Tom Hardy is back as everyone’s favourite quasi-schizophrenic vigilante crimefighter.

While the film has its proponents, 2018’s Venom left something to be desired; the buddy-comedy schtick between news journalist Eddie Brock (Tom Hardy) and the alien symbiote squatting in his body only kicked in deep into the second act, as if director Ruben Fleischer figured out a winning bit just a few beats too late.

Today brings a trailer for the clunkily-titled sequel Venom: Let There Be Carnage, and it seems that new-to-the-franchise filmmaker Andy Serkis plans on leaning into the comedic dimension more fully. We rejoin Eddie and Venom during a morning’s breakfast, as the antic tentacles sing the Gershwin classic ‘Let’s Call the Whole Thing Off’, implicitly suggesting the pair as the cinema’s new Fred Astaire and Ginger Rogers.

Two individuals working intently at a desk in a dimly lit room, one person using a computer and the other studying documents.

Their careful buddy dynamic, maintained by allowing the bloodthirsty extraterrestrial to feed on criminals deemed worthy of disposal, is threatened by the arrival of a rival in psychopath Cletus Kasady (Woody Harrelson, sporting a mop of curls). He somehow also gains a symbiotic hanger-on and becomes the force of destruction known as Carnage, who’s basically just Venom, except more violent, and also the color red.

The two will go toe-to-toe, as they did in one of Spider-Man’s more popular ’90s comic runs, though the web-slinger won’t be on the scene to join forces with Venom so Carnage may be neutralized.
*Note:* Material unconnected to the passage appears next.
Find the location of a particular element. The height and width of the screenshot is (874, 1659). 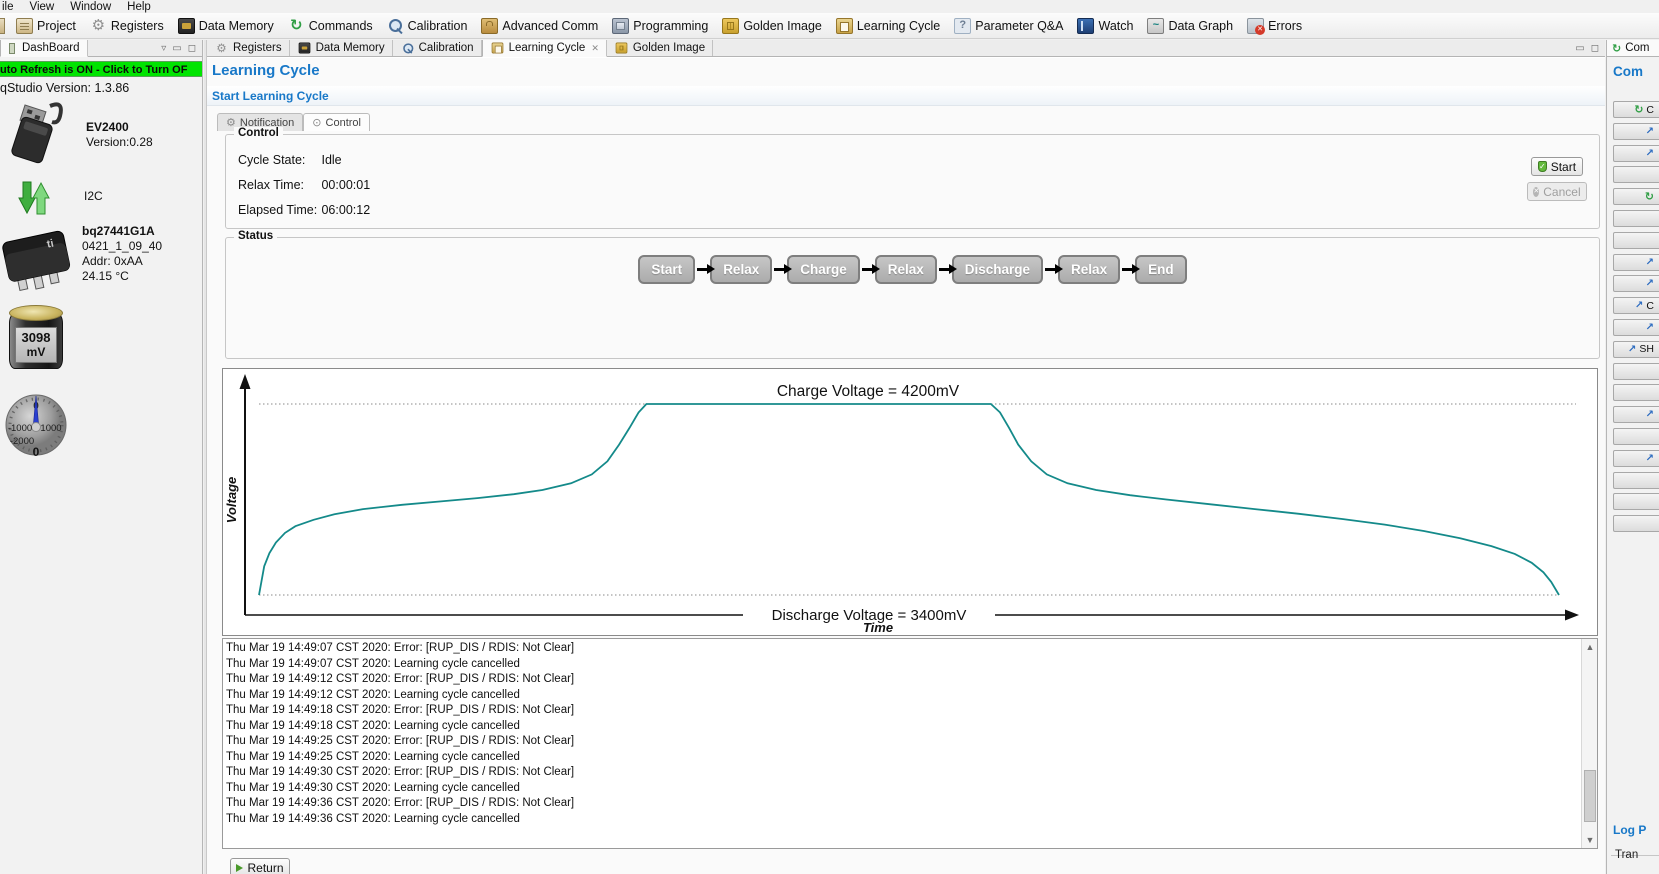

It’s just motion-capture CGI freakshow versus motion-capture CGI freakshow (it’s starting to become clear why mo-cap master Andy Serkis was brought in this time around).

In any case, it’s a relief to see a superhero vehicle with a sincere commitment to physical comedy, as opposed to the occasional tossed-off one-liner. If we’re lucky, maybe Eddie and the friend living in his consciousness will treat us to a song-and-dance softshoe number.

Venom: Let There Be Carnage comes to cinemas in the UK on 15 September, and then the US on 24 September.